Both Salsberg and Smith would return to the political arena.

Smith ran for Toronto Board of Control in 1945 and won, polling 41,691 votes. Time Magazine did a story about the “Red Controller” stating that “for a city considered a conservative stronghold, this was a remarkable showing.” Smith won another term in 1946 but was defeated in 1947. Anti-Communist feeling was rising. A Dec. 30, 1946 ad for a Board of Control candidate, which ran in the Star, targeted Smith and suggested voters should “veto Moscow meddling in Toronto’s civic affairs.”

Smith lost his seat.

He would later quit the Communist party in 1957, following revelations of crimes in the Soviet Union. He went on to build a chain of discount drugstores, retiring in 1978 and selling the business to Shoppers Drug Mart.

Joe Salsberg, would run for a provincial seat in the 1943 election, representing the downtown riding of St. Andrew, under the “Labour’’ banner, and win resoundingly. Elected the same year was another Communist, A.A. MacLeod, a First World War vet who represented Toronto Bellwoods and who also ran under “Labour.’’ (He was uncle by marriage to actors Shirley MacLaine and Warren Beatty).

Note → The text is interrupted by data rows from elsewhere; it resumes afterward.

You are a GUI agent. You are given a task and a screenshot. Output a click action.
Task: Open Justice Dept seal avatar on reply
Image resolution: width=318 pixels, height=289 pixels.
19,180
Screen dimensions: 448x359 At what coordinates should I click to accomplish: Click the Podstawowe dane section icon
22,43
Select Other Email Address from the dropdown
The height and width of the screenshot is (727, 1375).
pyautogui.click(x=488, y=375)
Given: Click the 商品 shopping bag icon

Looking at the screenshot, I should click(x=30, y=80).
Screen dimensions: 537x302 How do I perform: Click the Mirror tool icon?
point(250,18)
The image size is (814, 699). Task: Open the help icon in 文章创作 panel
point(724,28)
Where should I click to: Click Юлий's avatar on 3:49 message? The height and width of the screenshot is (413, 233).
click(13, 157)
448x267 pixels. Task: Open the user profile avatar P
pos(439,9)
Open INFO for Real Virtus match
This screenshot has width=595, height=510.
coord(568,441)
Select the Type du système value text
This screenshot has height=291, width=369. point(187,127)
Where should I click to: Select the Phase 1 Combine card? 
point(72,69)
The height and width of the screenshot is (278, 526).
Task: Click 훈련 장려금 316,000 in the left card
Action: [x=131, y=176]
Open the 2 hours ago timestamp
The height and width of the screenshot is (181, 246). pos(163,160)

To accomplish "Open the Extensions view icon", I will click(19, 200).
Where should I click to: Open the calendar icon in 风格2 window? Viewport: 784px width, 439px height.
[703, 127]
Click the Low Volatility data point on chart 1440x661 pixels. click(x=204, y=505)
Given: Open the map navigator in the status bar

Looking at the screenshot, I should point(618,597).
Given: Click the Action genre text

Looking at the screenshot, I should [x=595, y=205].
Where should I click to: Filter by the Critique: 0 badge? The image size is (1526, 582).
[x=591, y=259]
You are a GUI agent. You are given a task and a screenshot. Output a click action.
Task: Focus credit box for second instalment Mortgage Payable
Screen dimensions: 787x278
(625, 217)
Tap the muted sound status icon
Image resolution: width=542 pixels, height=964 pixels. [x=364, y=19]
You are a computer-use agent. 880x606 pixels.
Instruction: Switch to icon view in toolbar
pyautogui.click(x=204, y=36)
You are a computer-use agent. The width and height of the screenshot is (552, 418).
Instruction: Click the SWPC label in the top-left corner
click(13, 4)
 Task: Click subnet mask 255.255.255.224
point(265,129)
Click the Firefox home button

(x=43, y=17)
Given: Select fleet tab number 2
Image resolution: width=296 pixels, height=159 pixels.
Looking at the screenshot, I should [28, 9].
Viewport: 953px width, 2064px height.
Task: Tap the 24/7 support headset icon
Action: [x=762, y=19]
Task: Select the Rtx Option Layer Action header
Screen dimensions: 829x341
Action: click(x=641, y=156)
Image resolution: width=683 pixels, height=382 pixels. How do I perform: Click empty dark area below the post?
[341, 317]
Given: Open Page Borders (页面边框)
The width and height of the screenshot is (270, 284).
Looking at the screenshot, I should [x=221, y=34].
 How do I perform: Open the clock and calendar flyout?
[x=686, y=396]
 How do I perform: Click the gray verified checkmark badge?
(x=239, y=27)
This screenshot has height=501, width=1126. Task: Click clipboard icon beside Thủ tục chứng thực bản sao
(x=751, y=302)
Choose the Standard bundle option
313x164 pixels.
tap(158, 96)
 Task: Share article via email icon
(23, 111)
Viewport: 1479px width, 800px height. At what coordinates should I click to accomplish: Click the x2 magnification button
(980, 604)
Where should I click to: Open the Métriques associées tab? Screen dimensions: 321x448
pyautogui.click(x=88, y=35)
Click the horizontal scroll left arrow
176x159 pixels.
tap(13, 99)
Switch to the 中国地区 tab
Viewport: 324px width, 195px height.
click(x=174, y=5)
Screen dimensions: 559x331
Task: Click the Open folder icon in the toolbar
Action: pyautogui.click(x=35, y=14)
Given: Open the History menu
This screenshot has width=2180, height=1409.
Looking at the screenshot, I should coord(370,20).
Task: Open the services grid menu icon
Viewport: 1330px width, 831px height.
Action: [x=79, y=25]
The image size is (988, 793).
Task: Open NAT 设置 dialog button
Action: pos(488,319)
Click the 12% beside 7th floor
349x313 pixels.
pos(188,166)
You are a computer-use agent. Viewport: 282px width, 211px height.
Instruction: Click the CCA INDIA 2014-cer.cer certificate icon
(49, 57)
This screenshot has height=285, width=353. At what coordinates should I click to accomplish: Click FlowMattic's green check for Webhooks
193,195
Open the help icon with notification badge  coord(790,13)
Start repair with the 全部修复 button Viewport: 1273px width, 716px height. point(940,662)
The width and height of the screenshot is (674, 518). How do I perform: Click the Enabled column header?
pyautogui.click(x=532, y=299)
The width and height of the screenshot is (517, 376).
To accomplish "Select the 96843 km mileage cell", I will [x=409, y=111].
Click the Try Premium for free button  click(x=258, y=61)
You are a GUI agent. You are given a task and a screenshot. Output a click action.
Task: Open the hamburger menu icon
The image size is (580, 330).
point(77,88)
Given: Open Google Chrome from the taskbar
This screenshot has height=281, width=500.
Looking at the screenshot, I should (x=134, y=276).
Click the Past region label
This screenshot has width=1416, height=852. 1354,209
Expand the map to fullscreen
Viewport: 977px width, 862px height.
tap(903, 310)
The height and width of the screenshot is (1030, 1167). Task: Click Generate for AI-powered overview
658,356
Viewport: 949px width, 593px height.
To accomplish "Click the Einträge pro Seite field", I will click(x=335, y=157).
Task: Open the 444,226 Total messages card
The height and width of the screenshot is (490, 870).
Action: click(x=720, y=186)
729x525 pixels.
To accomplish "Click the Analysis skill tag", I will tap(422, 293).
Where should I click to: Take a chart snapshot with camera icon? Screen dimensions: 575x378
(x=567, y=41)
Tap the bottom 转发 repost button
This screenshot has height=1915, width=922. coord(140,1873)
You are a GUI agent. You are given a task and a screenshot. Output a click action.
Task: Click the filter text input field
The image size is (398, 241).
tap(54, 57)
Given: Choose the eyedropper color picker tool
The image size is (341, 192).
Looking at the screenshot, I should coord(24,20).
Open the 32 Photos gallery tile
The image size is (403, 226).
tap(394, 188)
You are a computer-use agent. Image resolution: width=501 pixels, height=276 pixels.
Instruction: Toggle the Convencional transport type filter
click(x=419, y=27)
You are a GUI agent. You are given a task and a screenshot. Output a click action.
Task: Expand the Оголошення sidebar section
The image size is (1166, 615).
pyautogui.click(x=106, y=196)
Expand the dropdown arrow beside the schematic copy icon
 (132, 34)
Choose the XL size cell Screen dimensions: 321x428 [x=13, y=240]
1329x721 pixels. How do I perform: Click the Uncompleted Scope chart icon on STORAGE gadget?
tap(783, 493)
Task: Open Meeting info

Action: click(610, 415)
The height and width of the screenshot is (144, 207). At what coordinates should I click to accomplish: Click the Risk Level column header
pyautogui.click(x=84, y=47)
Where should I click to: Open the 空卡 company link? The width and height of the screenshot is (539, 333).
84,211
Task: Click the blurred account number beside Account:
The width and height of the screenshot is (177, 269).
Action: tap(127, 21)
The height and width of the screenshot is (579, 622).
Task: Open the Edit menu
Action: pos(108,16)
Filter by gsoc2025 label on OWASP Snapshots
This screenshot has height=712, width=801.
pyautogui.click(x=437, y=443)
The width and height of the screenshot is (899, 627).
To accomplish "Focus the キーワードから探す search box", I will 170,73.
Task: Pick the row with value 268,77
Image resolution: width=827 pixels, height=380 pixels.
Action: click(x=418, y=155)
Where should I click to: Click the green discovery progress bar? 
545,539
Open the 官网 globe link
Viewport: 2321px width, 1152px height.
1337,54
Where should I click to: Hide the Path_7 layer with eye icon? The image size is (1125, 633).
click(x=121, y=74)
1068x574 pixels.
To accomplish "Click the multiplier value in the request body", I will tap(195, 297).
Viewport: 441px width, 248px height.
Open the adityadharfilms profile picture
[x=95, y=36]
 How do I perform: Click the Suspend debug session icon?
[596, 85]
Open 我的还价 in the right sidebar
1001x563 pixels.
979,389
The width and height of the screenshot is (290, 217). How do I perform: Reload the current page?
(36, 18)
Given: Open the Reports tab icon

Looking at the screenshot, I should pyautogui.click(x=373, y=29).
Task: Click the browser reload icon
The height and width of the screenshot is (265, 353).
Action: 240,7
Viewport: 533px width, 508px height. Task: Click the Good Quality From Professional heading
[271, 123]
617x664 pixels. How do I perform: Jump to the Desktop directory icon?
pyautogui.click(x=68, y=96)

After the election Salsberg and MacLeod formed the “Labor-Progressive Party.” Both served a number of terms. According to biographer Gerald Tulchinsky (Joe Salsberg: A Life of Commitment), Premier Leslie Frost once referred to Salsberg and MacLeod as having “more brains than my entire backbench put together.”

Defeated in 1951, MacLeod went on to become one of Frost’s speech writers. He left the Communist party in 1956.

Salsberg was key to getting the Racial Discrimination Act (1944) passed which prohibited the publication and display of signs expressing ethnic, racial or religious discrimination.

By the early 1950s, anti-Communist attitudes had hardened. In a Jan. 15, 1951 front page Star story, the president of the Ford Motor Co. told a businessmen’s meeting that Canada should padlock the doors of halls “where Commies hang out” and that Communism was “a stench in the nostrils of every decent Canadian.”

When Stalin died in 1953, Salsberg eulogized the Soviet leader on the house floor, causing a minor uproar. Minister of Labour Charles Daley remarked: “I don’t know how it can be done but I think that should be stricken from the record.” In the 1955 election Salsberg lost his seat.

He left the Communist party in 1957.